Tally the lines below that contain "screenshot". The number is the whole answer.

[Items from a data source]
%%
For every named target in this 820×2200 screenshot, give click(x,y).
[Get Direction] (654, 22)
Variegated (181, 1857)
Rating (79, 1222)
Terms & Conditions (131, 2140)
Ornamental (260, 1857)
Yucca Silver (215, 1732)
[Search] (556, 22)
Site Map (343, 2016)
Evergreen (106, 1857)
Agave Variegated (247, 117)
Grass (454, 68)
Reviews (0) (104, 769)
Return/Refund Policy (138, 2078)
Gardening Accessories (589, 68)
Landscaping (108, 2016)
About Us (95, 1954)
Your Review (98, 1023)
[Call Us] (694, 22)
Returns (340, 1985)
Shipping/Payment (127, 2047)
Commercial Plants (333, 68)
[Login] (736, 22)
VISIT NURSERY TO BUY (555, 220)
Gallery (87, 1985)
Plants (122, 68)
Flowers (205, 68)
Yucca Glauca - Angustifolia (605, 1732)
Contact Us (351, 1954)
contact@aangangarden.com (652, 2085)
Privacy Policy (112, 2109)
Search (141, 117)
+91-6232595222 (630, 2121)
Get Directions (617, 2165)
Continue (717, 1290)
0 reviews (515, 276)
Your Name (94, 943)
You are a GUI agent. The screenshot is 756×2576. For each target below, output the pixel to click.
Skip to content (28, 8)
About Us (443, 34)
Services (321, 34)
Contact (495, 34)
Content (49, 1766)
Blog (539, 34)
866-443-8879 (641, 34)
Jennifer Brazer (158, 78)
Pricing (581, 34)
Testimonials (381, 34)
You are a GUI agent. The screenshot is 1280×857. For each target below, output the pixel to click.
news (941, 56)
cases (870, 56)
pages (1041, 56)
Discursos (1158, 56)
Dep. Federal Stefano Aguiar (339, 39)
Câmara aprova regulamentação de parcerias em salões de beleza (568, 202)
%%
** Exercise answer **
3